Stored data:
=== Begin Enclosure ===
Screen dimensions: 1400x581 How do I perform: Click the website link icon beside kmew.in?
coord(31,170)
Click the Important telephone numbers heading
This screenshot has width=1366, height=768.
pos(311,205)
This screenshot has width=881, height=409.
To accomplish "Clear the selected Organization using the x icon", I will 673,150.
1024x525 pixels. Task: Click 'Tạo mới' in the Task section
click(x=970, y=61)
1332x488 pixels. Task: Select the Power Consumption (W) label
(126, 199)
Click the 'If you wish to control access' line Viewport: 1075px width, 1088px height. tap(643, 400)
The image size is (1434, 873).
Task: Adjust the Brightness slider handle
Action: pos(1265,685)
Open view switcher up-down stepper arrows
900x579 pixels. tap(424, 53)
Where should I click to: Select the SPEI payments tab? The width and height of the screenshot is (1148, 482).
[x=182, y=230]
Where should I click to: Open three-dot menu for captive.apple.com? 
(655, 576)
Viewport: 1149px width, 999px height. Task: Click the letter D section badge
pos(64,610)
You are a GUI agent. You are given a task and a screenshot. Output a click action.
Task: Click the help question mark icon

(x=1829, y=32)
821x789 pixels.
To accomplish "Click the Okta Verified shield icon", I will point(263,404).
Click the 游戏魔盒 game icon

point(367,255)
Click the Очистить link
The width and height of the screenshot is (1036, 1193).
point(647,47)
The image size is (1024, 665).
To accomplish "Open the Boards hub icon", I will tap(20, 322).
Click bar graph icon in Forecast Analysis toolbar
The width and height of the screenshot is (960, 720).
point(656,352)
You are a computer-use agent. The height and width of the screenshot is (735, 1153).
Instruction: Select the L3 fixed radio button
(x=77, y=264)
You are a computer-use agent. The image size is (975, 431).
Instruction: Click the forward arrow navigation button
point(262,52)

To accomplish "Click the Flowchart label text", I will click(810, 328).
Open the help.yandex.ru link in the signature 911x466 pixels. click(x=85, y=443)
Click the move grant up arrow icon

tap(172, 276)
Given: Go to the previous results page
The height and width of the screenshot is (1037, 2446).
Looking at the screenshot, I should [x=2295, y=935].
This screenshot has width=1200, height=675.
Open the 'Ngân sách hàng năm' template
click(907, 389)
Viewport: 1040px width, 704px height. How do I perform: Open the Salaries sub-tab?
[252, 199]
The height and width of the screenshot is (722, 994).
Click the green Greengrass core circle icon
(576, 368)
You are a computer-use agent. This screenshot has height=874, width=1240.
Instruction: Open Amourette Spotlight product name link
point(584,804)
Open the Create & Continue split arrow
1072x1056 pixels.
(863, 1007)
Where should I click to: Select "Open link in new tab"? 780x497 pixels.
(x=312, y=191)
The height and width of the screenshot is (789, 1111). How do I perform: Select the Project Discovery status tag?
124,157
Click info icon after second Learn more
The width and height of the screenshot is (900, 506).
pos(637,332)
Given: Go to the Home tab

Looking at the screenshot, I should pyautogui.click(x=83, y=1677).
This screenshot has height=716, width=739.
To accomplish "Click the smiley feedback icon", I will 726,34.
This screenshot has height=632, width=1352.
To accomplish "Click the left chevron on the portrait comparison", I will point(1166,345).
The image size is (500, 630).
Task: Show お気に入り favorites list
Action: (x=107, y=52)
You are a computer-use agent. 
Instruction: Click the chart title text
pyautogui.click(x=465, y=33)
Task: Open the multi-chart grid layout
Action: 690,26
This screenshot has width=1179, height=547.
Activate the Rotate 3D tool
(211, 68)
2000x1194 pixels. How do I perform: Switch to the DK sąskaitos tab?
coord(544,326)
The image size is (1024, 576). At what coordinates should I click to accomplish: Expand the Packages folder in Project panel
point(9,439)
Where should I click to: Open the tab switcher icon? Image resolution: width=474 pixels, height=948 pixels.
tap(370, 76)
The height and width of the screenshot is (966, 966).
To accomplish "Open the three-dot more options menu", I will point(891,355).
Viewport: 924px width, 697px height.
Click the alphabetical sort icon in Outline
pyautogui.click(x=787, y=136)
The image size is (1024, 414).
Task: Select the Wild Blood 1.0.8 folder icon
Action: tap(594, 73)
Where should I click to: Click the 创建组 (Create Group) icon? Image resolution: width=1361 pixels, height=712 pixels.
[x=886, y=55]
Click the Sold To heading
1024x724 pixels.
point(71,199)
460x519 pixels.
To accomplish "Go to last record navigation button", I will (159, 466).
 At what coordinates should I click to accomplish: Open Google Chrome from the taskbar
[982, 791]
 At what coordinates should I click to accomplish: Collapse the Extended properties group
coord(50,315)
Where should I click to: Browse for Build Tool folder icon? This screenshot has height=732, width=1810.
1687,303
=== End Enclosure ===
# What you have to do:
Note every line above where the string "more" shows up, and copy those lines.

# Exercise result:
Click info icon after second Learn more
To accomplish "Open the three-dot more options menu", I will point(891,355).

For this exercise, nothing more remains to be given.